----- PASSAGE SHOWN -----

The districts were established when the Choctaw Nation relocated via the Trail of Tears to the Indian Territory—present-day Oklahoma. They were originally intended to be homelands for settlers from the three major clans or divisions of the Choctaw comprising the nation. In practice, the clan affiliations and allegiances rapidly became less important after the Choctaw reached Indian Territory. The districts’ importance in the political life of the nation, which earlier had reflected geographic settlement and development, waned over time.

The three district chiefs lost power and authority to the principal chief of the nation. Eventually the principal chief became, simply, the chief. No longer a “first among equals”, he became the sole political leader.

In judicial jurisdiction, the three districts and their seats of government retained their historic influence. Crimes and criminals not tried at the county level were bucked to the district level automatically. Court days were the busiest days of the year in the district seats of government.

----- RECORDED INFORMATION -----

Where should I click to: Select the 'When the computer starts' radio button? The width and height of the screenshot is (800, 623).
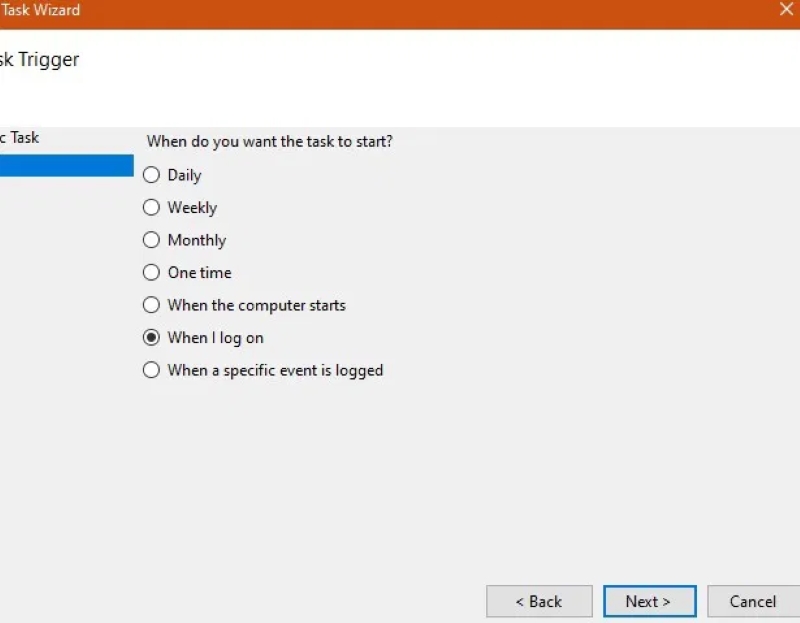point(151,305)
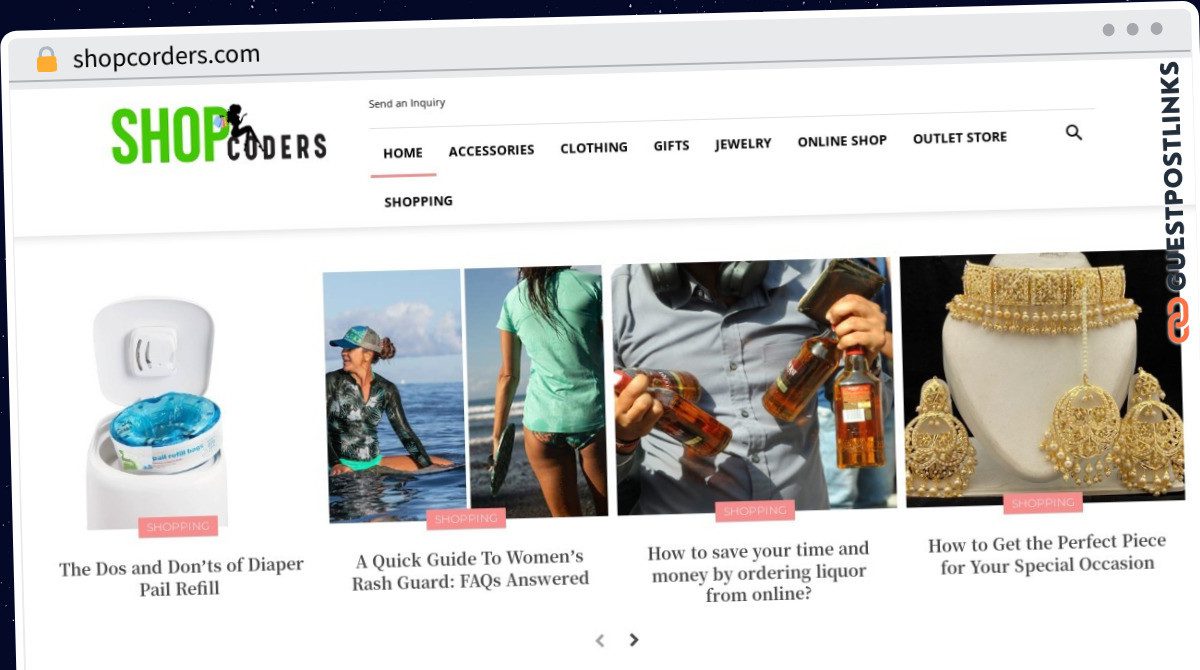
Task: Select the Clothing menu item
Action: (594, 147)
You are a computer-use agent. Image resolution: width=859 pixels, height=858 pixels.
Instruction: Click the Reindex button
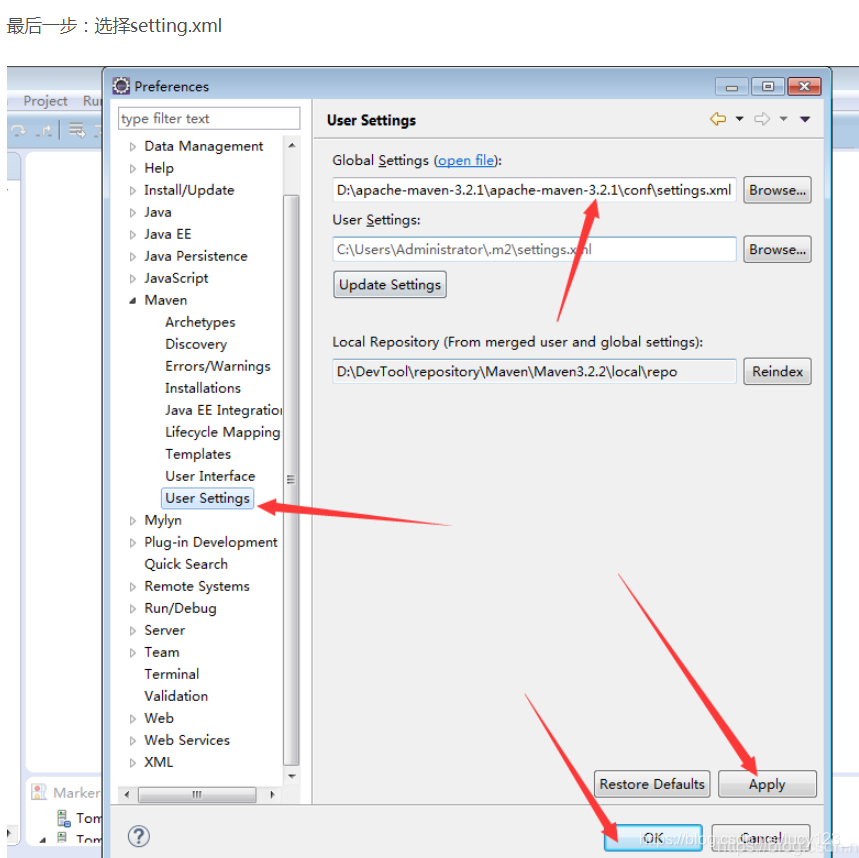pos(777,371)
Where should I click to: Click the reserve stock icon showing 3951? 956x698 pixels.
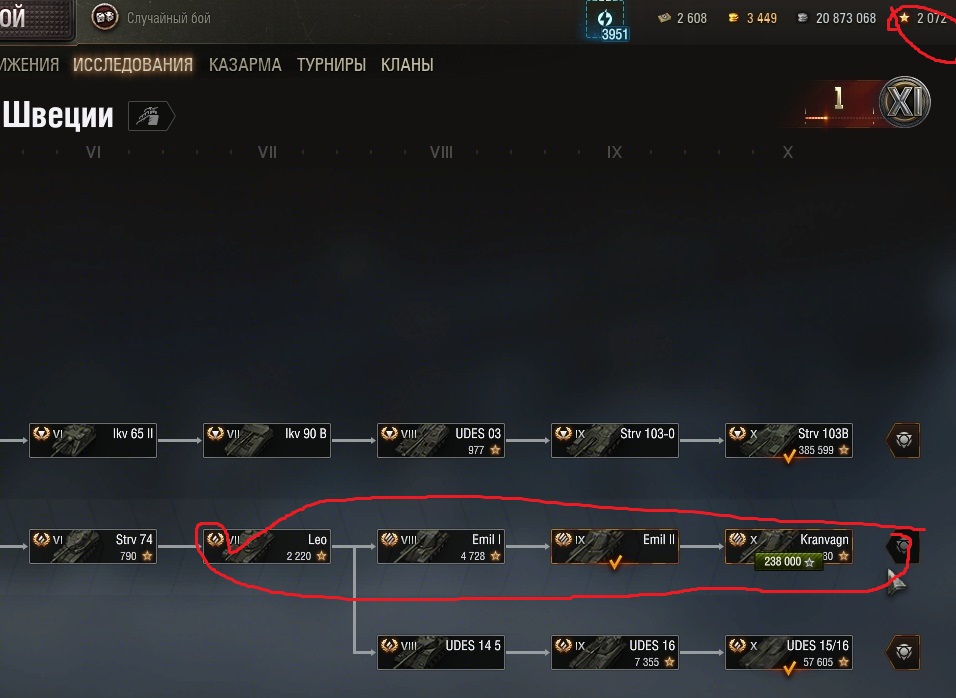click(x=607, y=21)
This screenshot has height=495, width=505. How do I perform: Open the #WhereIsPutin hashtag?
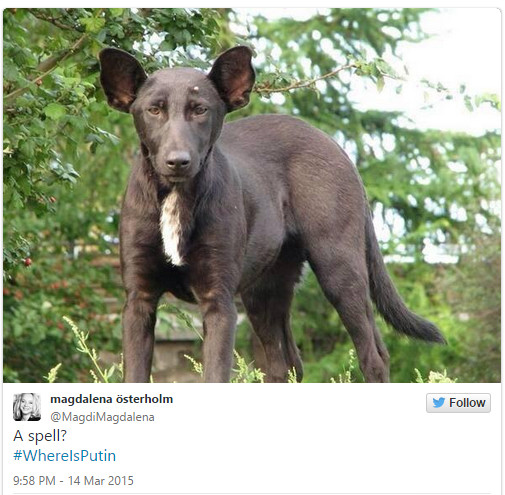point(65,455)
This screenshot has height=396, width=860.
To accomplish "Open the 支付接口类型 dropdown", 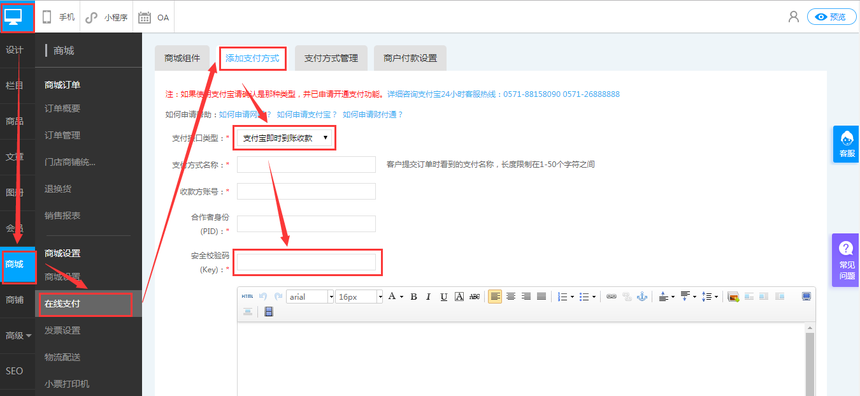I will point(285,138).
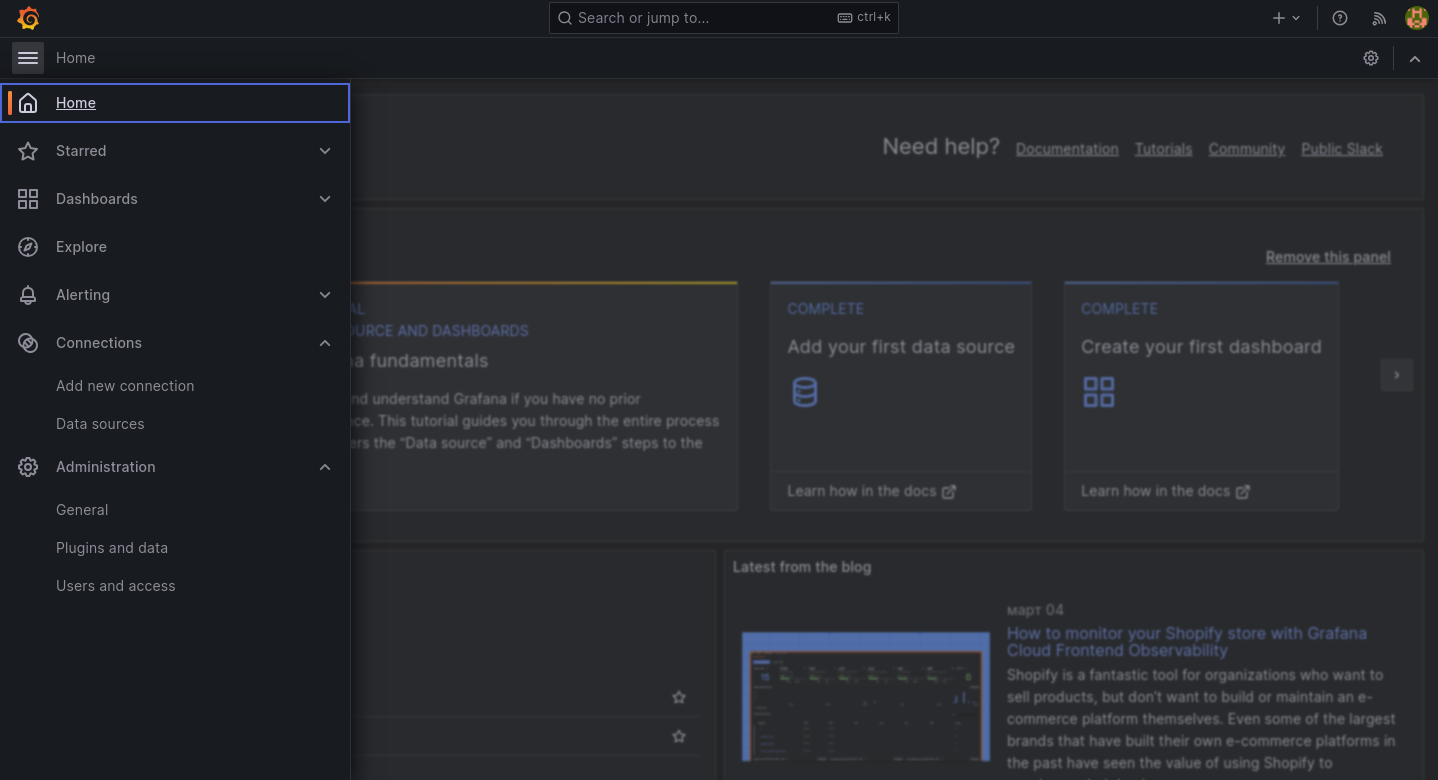This screenshot has width=1438, height=780.
Task: Collapse top search bar with chevron
Action: pyautogui.click(x=1415, y=58)
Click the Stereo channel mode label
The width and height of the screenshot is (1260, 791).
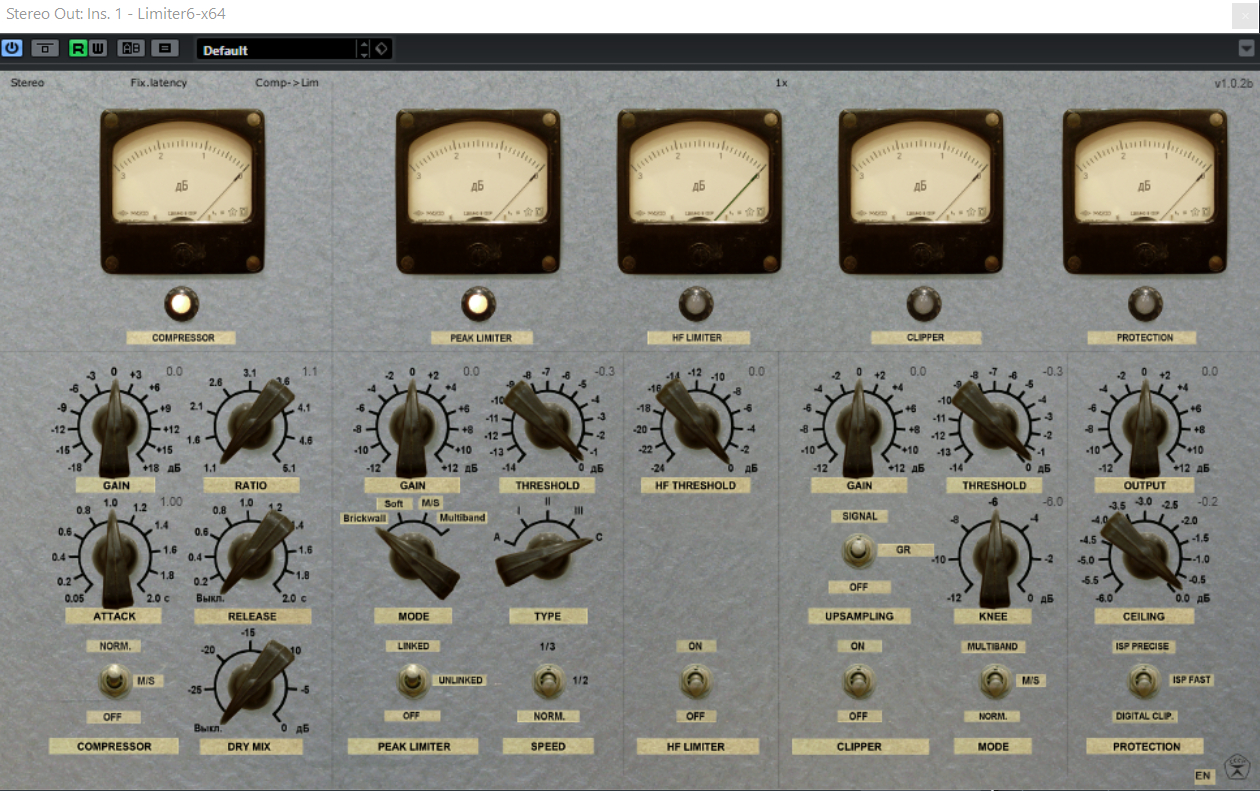(x=27, y=83)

-----

> [REQUIRED WORK]
**1)** Can you summarize the passage on the Choctaw districts in two sentences?
**2)** Could you extend the passage about the Choctaw districts, picking up after its final sentence?

> [ANSWERS TO THE EXERCISES]
**1)** The Choctaw Nation set up three districts after relocating via the Trail of Tears to Indian Territory, meant as homelands for its three major divisions, but clan ties and the districts' political importance faded over time as the district chiefs lost power to a single principal chief. The districts kept their judicial role, however, hearing crimes not tried at the county level, and court days were the busiest days of the year in the district seats.

**2)**
Apukshunnubbee District's administrative seat of government was Alikchi, in Nashoba County, Choctaw Nation. Alikchi is located east of present-day Rattan, Oklahoma and north of Wright City, Oklahoma, in McCurtain County.

Included in the Apukshunnubbee District were the Choctaw Nation counties of Bok Tuklo, Cedar, Eagle, Nashoba, Red River, Towson and Wade.

As Oklahoma's statehood loomed, the Apukshunnubbee District, and its constituent counties, slowly wound down their governmental functions. The United States courts in the Indian Territory usurped their powers. On November 16, 1907—Oklahoma's Statehood Day—the district and its counties disappeared forever.

The territory of the former Apukshunnubbee District is incorporated principally into the present-day Oklahoma counties of Choctaw, Le Flore, McCurtain, and Pushmataha.